Excerpted passage -
BEGIN

The Dungeness crab is considered a delicacy in the United States and Canada. Long before the area was settled by Europeans, Indigenous peoples throughout the crustacean's range had the crab as a traditional part of their diet and harvested them every year at low tide. The flesh has what is considered to be a delicate flavor and slightly sweet taste. Today they are an integral part of the cuisines of California, British Columbia, and the Pacific Northwest and traditionally feature in dishes like crab Louie or cioppino.

About one-quarter of the crab's weight is meat. Dungeness crabs can typically be purchased either live or cooked. A humane way to kill a live crab is to: 1) stun the crab by submerging it in ice water for several minutes, 2) flip the crab onto its back, and 3) drive the tip of a small pick about an inch below the center of its mouth. However, many cook live crabs by simply dropping them into boiling salt water. The crab then is allowed to cook for 15 minutes, after which time the crabs are removed and placed into cold water to cool and then cleaned. Cleaning the crab consists of removing the shell, scooping out the gills and intestines, and separating the legs and claws from the body. When removing the shell there will be a yellow substance, called crab fat or crab mustard (which is not fat, but actually the hepatopancreas) and is used in many dishes. Another method of preparing crab is called half-backing. Half-backing is done by flipping the crab upside down and chopping it in half (from head to "tail"), after which the guts and gills can be scooped or hosed out. Many consider half-backing to be superior to cooking the entire crab, because the meat is not contaminated by the flavor or toxins of the guts. Half-backed crabs boil faster or can be quickly steamed instead of boiled. Some common tools for removing crab meat from the shell are a crab cracker and a shrimp fork.

END

Work order 1 -
Decide whether each statement agrees with the Dungeness crab passage, answering yes or no and quoting the words of the passage that settle it: (a) A boiled crab cooks for 15 minutes before it is cooled. (b) Crab mustard is a kind of fat. (c) About half of a crab's weight is meat.
Work order 2 -
Summarize the Dungeness crab passage in two sentences.
Work order 3 -
Extend the Dungeness crab passage from the point where it stops.
The listing that follows has nothing to do with the Dungeness crab passage.

Dataset content -
BEGIN

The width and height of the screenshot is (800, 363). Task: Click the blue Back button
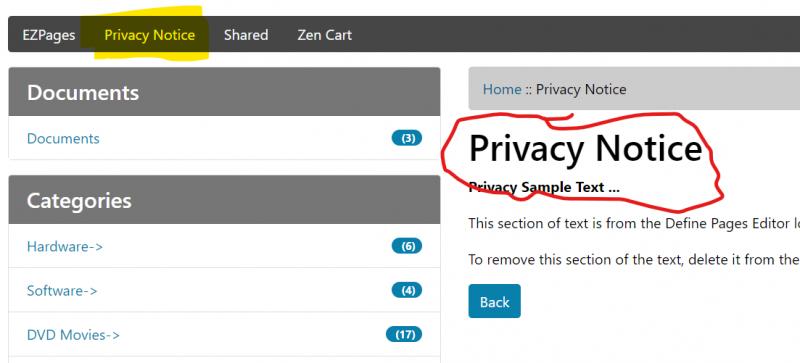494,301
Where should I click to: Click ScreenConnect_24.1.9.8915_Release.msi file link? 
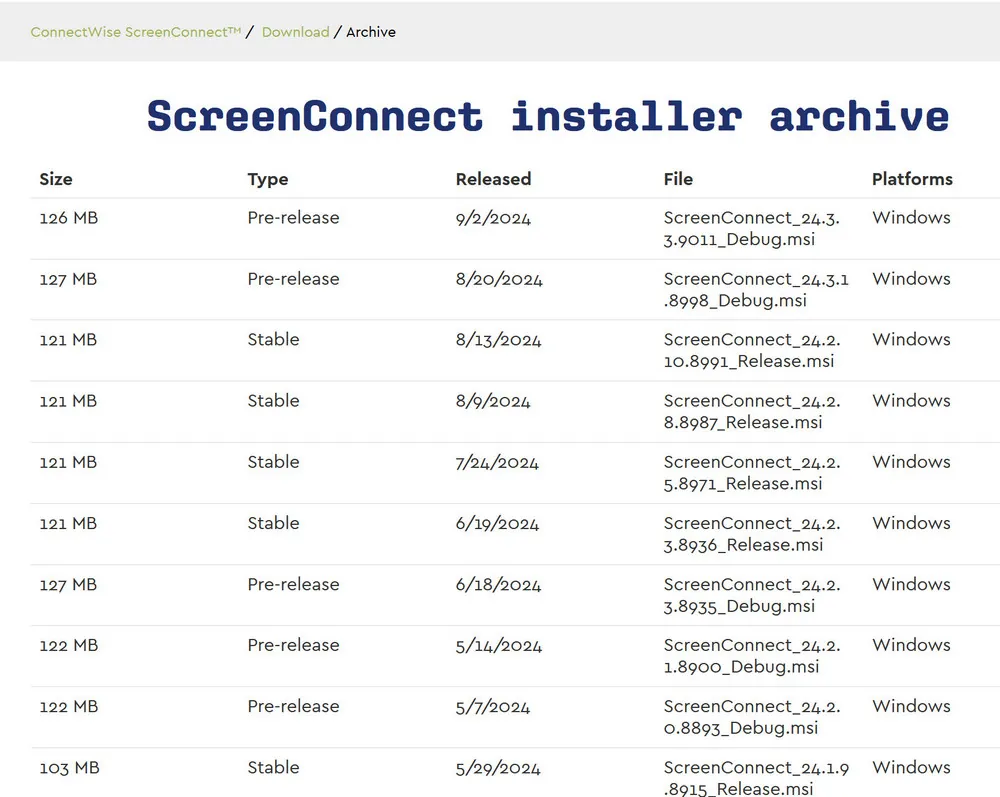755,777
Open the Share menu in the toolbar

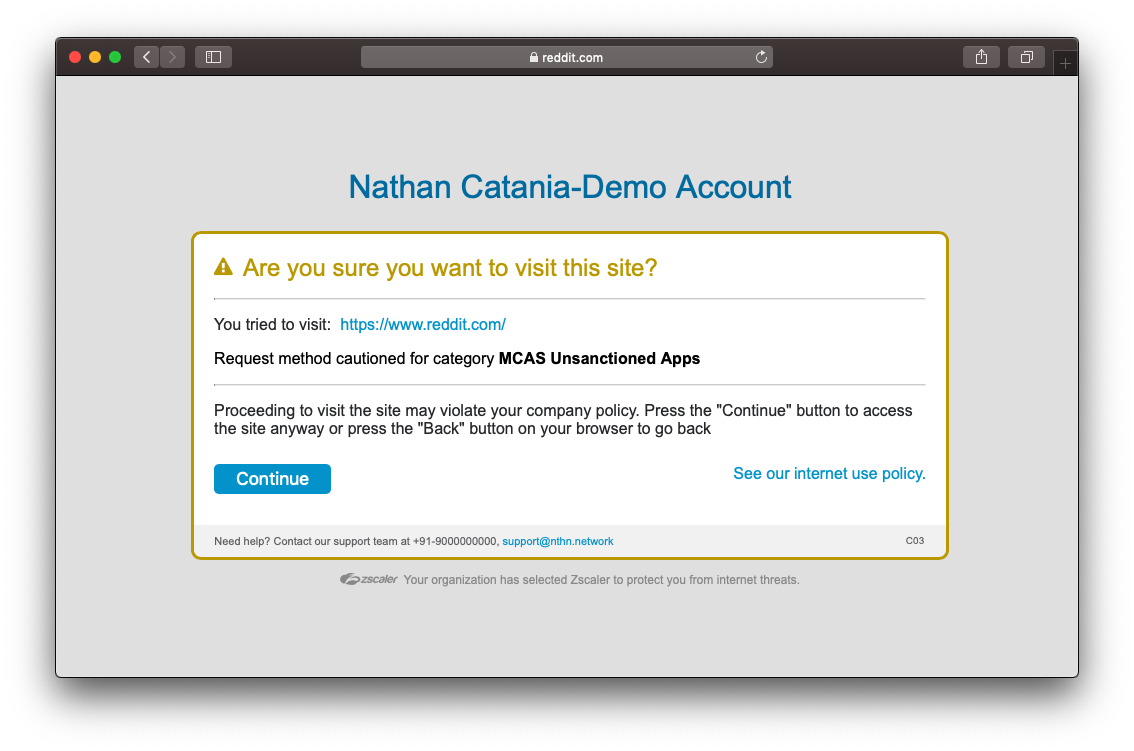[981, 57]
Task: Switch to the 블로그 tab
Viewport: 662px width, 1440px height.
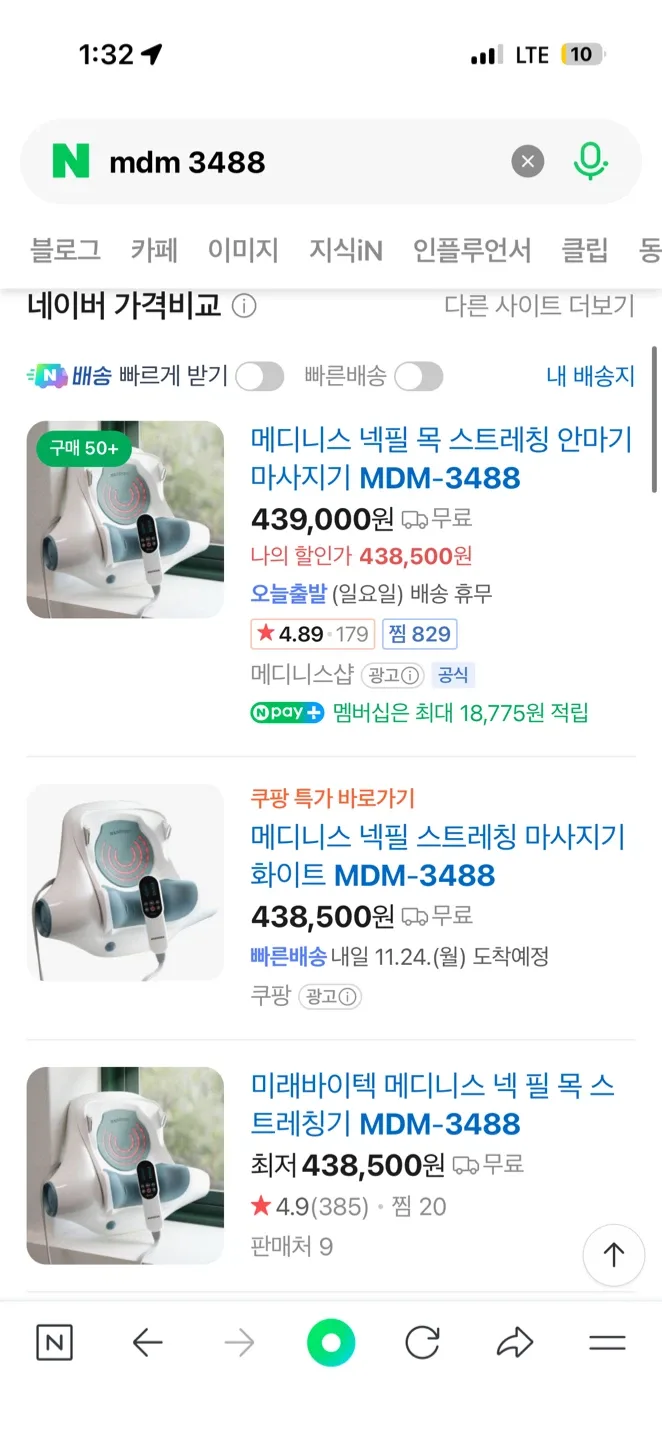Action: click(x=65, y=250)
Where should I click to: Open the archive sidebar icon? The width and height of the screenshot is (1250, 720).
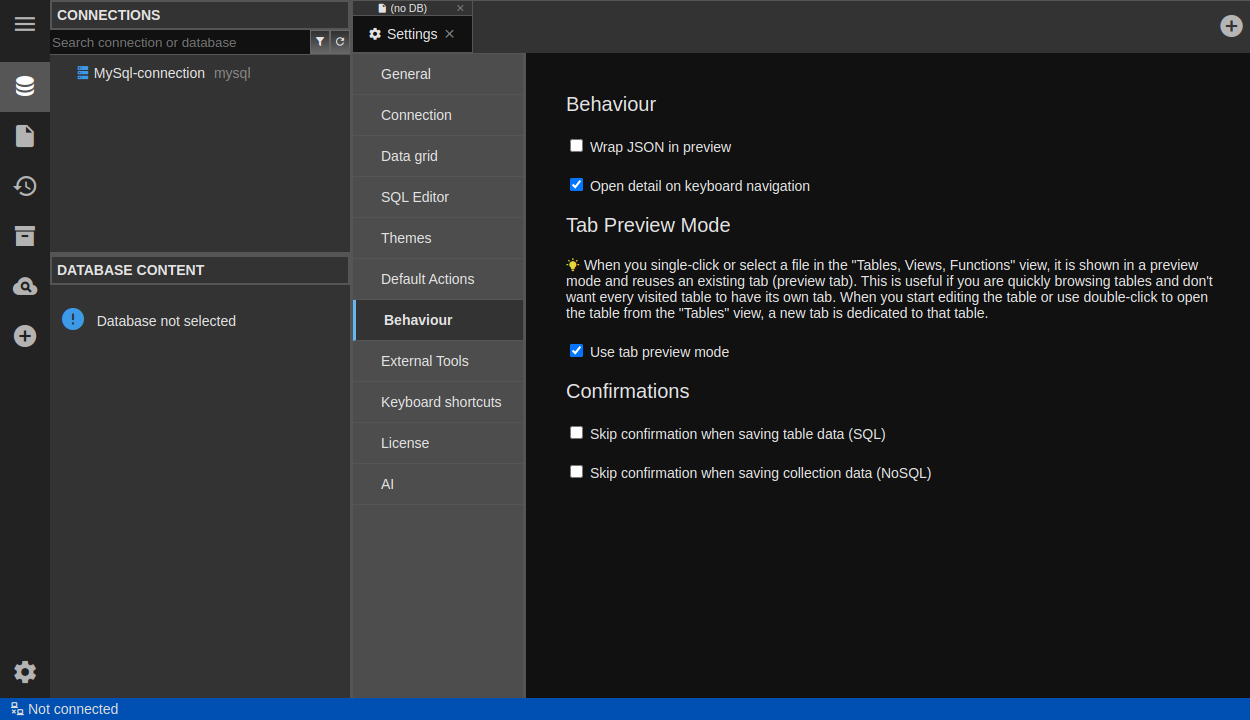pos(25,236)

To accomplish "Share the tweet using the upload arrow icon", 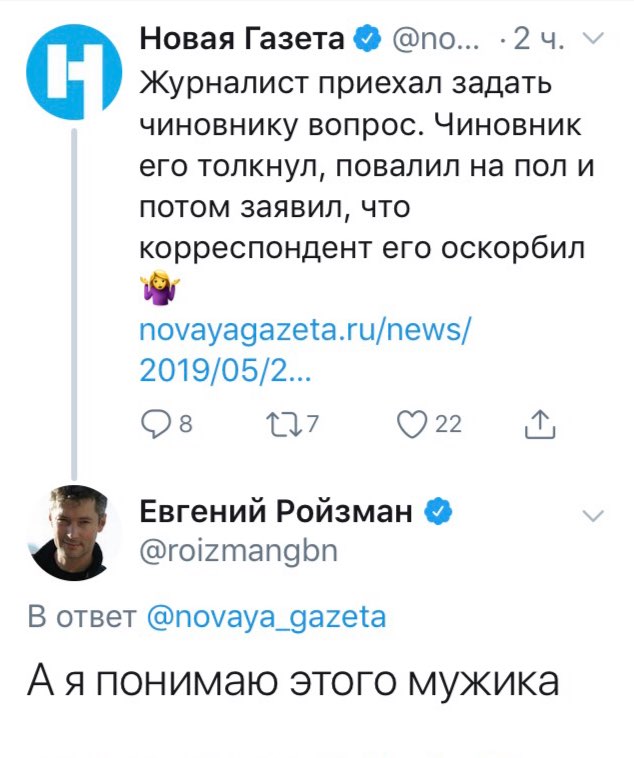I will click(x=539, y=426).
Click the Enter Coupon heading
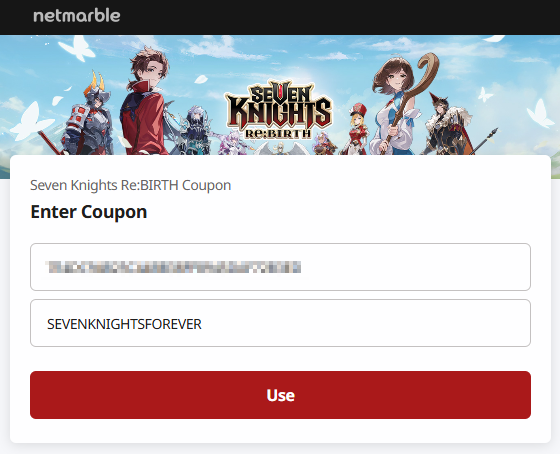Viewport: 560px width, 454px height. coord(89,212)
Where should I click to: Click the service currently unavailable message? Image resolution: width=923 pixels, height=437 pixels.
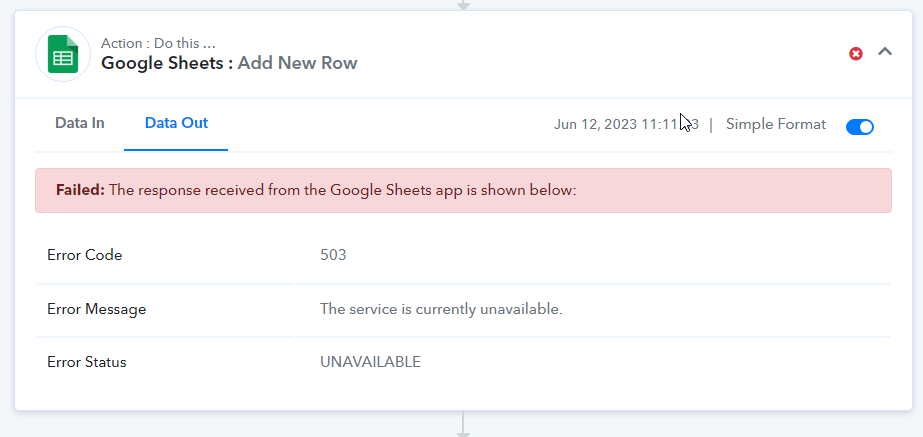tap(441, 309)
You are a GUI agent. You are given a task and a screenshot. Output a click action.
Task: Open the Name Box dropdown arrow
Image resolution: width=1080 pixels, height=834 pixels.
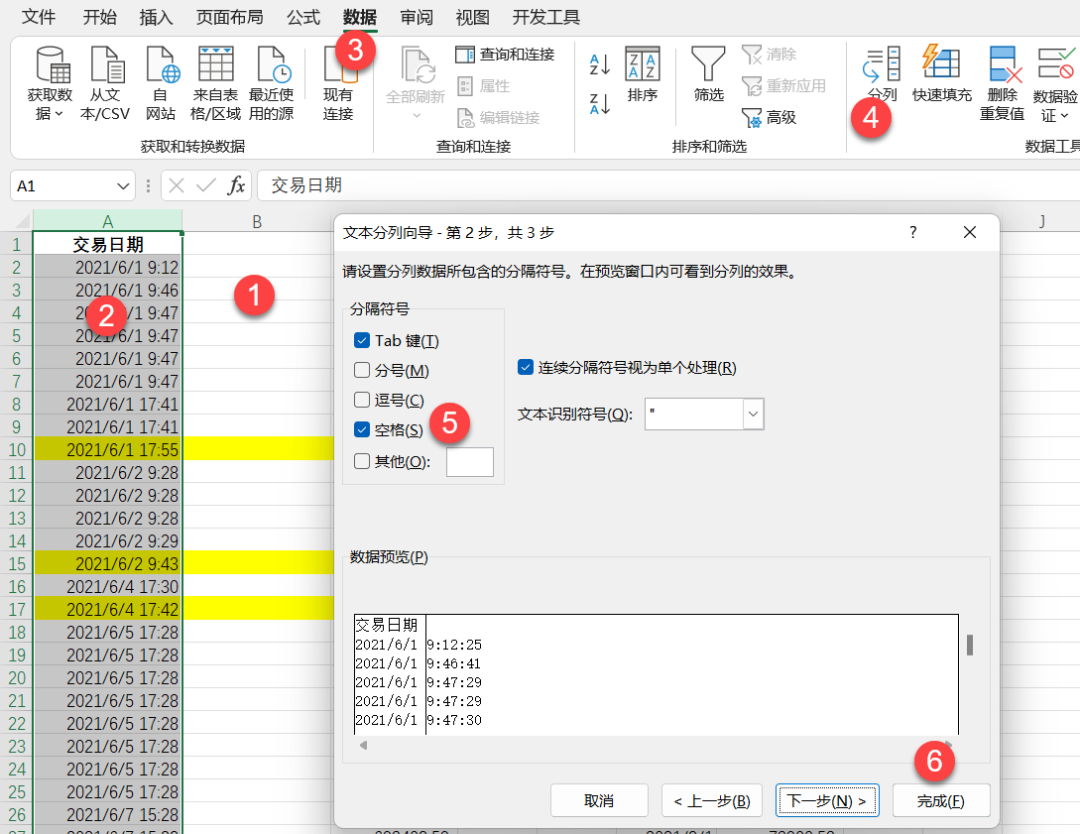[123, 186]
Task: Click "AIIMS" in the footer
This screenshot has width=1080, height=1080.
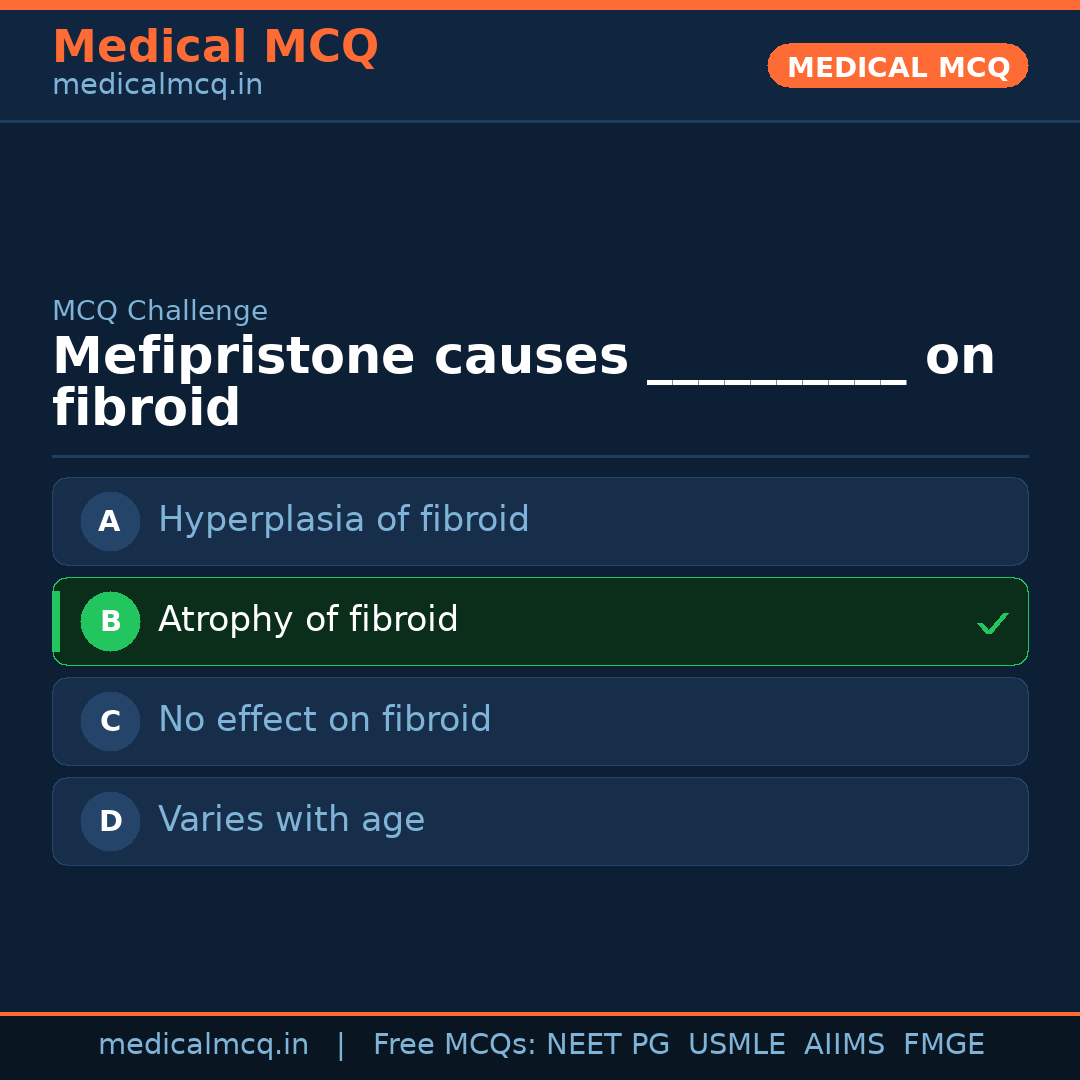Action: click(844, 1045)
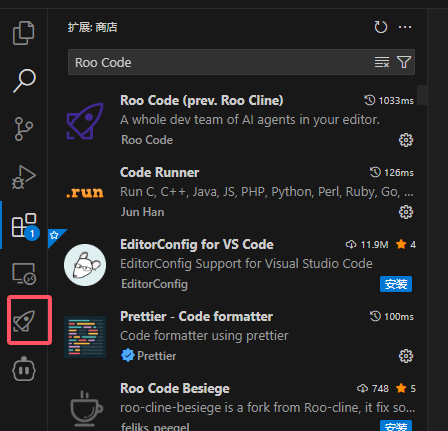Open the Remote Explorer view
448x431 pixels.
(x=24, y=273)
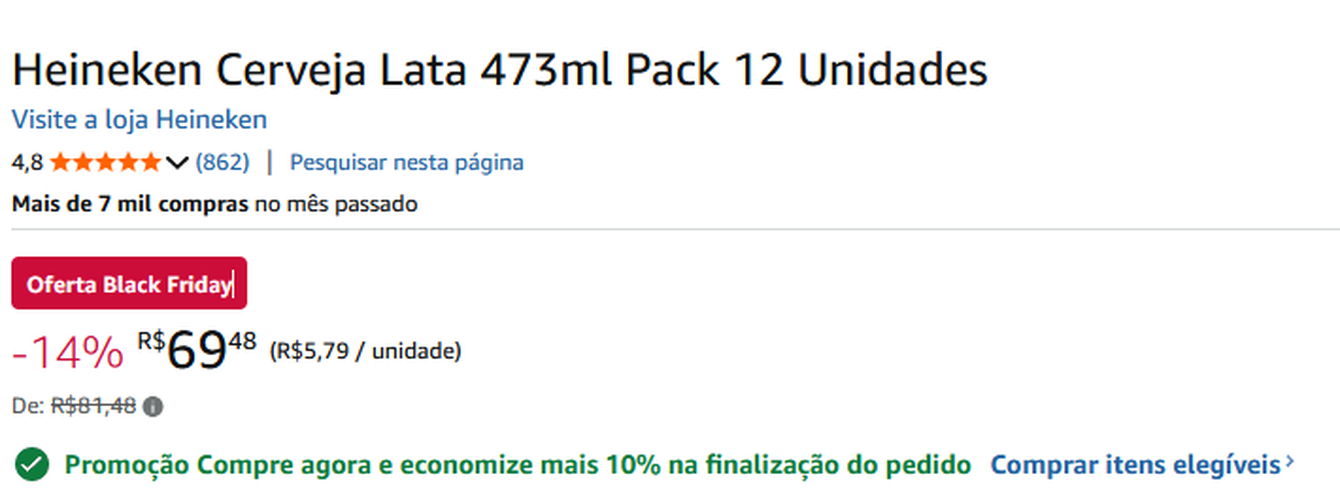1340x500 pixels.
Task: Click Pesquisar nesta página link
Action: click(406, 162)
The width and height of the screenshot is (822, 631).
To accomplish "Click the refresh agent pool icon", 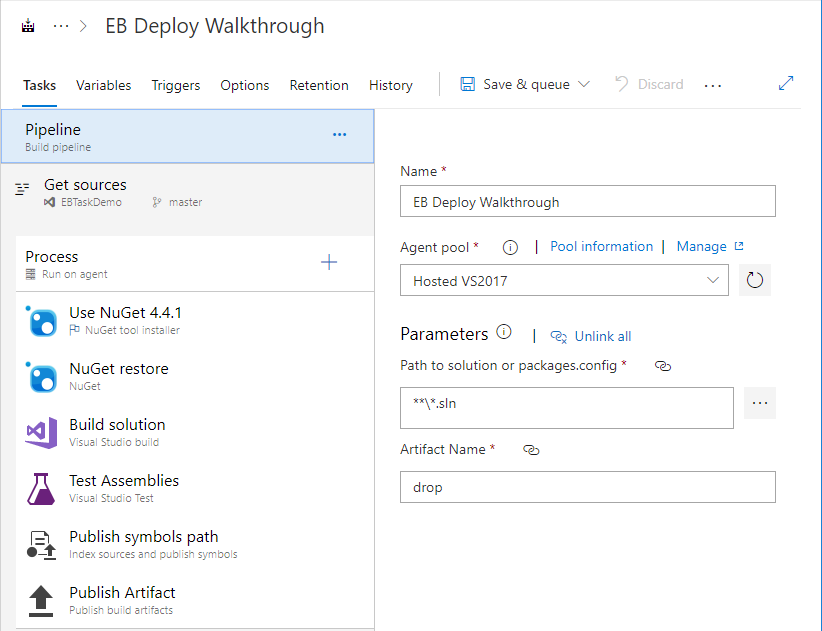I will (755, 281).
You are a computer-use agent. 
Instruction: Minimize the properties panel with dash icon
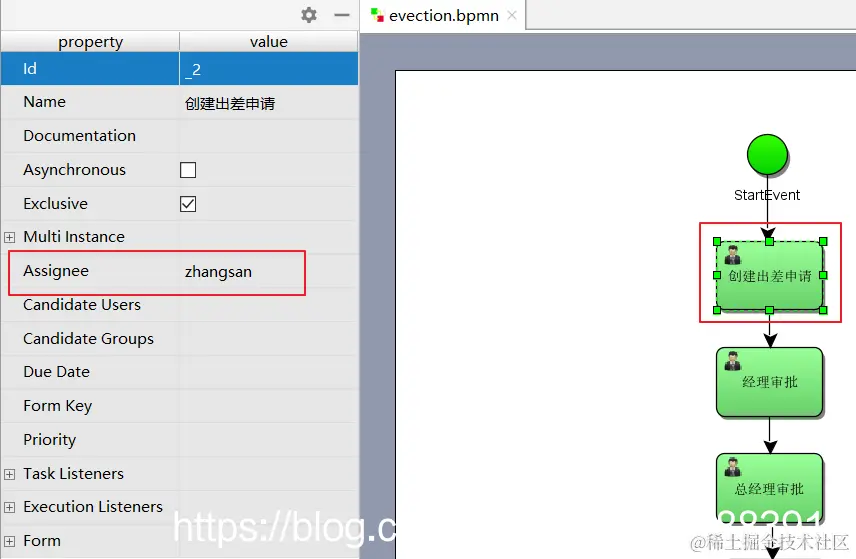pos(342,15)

END

Output 1 -
(a) Yes: "The crab then is allowed to cook for 15 minutes, after which time the crabs are removed and placed into cold water to cool and then cleaned."
(b) No: "which is not fat, but actually the hepatopancreas"
(c) No: "About one-quarter of the crab's weight is meat."

Output 2 -
The Dungeness crab is a delicacy in the United States and Canada, long eaten by Indigenous peoples and now central to the cuisines of California, British Columbia, and the Pacific Northwest. It is sold live or cooked and is often boiled whole and then cleaned, though many prefer half-backing, which removes the guts before cooking so they do not taint the meat.

Output 3 -
== Threats ==
In some areas adult Dungeness crabs can be found in or near estuaries. The hyposaline conditions of the estuaries are lethal to some of the crab's symbionts, such as Carcinonemertes errans which consumes a brooding female's live eggs. Dungeness crabs surveyed in Coos Bay were less likely to be infected by C. errans and have fewer worms present on their carapace when inhabiting less saline waters farther inland.

A 2020 study funded by NOAA showed that larval crabs are being affected by ocean acidification." Another potential harm related to global warming is red tides.

Another threat to the Dungeness crab is an invasive species called the European green crab (Carcinus maenas). The green crab outcompetes the Dungeness crab for food and habitat.

==Celebrations of the Dungeness crab==
In 2009, after lobbying from school children at Sunset Primary School in West Linn, Oregon, and citing its importance to the Oregon economy, the Oregon Legislative Assembly designated the Dungeness crab as the state crustacean of Oregon. In 2024, California governor Gavin Newsom signed legislation designating the Dungeness crab as California's official state crustacean. The 2022-23 crab season brought revenue of about $54.4 million to the California economy.

The annual Dungeness Crab Festival is held in Port Angeles, Washington, each October.